2.1.0 Release Notes¶
Channels 2.1 brings a few new major changes to Channels as well as some more minor fixes. In addition, if you’ve not yet seen it, we now have a long-form tutorial to better introduce some of the concepts and sync versus async styles of coding.
Major Changes¶
Async HTTP Consumer¶
There is a new native-async HTTP consumer class,
channels.generic.http.AsyncHttpConsumer
. This allows much easier writing
of long-poll endpoints or other long-lived HTTP connection handling that
benefits from native async support.
You can read more about it in the Consumers documentation.
WebSocket Consumers¶
These consumer classes now all have built-in group join and leave functionality,
which will make a consumer join all group names that are in the iterable
groups
on the consumer class (this can be a static list or a @property
method).
In addition, the accept
methods on both variants now take an optional
subprotocol
argument, which will be sent back to the WebSocket client as
the subprotocol the server has selected. The client’s advertised subprotocols
can, as always, be found in the scope as scope["subprotocols"]
.
Nested URL Routing¶
URLRouter
instances can now be nested inside each other and, like Django’s
URL handling and include
, will strip off the matched part of the URL in the
outer router and leave only the unmatched portion for the inner router, allowing
reusable routing files.
Note that you cannot use the Django include
function inside of the
URLRouter
as it assumes a bit too much about what it is given as its
left-hand side and will terminate your regular expression/URL pattern wrongly.
Login and Logout¶
As well as overhauling the internals of the AuthMiddleware
, there are now
also login
and logout
async functions you can call in consumers to
log users in and out of the current session.
Due to the way cookies are sent back to clients, these come with some caveats; read more about them and how to use them properly in Authentication.
In-Memory Channel Layer¶
The in-memory channel layer has been extended to have full expiry and group support so it should now be suitable for drop-in replacement for most test scenarios.
Testing¶
The ChannelsLiveServerTestCase
has been rewritten to use a new method for
launching Daphne that should be more resilient (and faster), and now shares
code with the Daphne test suite itself.
Ports are now left up to the operating
system to decide rather than being picked from within a set range. It also now
supports static files when the Django staticfiles
app is enabled.
In addition, the Communicator classes have gained a receive_nothing
method
that allows you to assert that the application didn’t send anything, rather
than writing this yourself using exception handling. See more in the
Testing documentation.
Origin header validation¶
As well as removing the print
statements that accidentally got into the
last release, this has been overhauled to more correctly match against headers
according to the Origin header spec and align with Django’s ALLOWED_HOSTS
setting.
It can now also enforce protocol (http
versus https
) and port, both
optionally.
Bugfixes & Small Changes¶
print
statements that accidentally got left in theOrigin
validation code were removed.The
runserver
command now shows the version of Channels you are running.Orphaned tasks that may have caused warnings during test runs or occasionally live site traffic are now correctly killed off rather than letting them die later on and print warning messages.
WebsocketCommunicator
now accepts a query string passed into the constructor and adds it to the scope rather than just ignoring it.Test handlers will correctly handle changing the
CHANNEL_LAYERS
setting via decorators and wipe the internal channel layer cache.SessionMiddleware
can be safely nested inside itself rather than causing a runtime error.

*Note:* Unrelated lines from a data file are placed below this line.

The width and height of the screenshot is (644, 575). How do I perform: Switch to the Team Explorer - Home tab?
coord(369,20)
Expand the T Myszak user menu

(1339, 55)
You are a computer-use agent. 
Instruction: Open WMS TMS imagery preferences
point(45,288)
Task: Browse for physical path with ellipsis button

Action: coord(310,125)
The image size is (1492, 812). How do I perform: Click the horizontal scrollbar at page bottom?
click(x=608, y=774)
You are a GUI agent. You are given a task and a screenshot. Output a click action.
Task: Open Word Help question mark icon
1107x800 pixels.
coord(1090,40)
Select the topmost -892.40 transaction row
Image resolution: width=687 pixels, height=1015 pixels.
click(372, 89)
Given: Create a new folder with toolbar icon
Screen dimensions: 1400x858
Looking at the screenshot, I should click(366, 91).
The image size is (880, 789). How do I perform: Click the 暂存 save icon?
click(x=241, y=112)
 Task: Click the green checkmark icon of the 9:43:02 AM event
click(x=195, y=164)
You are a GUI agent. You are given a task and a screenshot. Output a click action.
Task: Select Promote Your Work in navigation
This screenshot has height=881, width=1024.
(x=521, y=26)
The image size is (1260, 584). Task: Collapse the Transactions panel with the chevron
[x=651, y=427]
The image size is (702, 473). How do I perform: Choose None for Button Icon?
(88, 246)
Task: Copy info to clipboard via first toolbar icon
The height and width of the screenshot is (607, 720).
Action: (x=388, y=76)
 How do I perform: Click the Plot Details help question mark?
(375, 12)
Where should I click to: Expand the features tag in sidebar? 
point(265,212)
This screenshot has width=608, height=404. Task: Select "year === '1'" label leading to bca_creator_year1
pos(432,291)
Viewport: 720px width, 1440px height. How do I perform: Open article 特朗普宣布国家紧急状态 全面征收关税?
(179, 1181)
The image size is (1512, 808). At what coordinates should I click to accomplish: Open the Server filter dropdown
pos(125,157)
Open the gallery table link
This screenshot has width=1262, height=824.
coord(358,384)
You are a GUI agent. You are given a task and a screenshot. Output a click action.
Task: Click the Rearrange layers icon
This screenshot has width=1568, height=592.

Backwards Incompatible Changes¶
The format taken by the
OriginValidator
for its domains has changed and*.example.com
is no longer allowed; instead, use.example.com
to match a domain and all its subdomains.If you previously nested
URLRouter
instances inside each other both would have been matching on the full URL before, whereas now they will match on the unmatched portion of the URL, meaning your URL routes would break if you had intended this usage.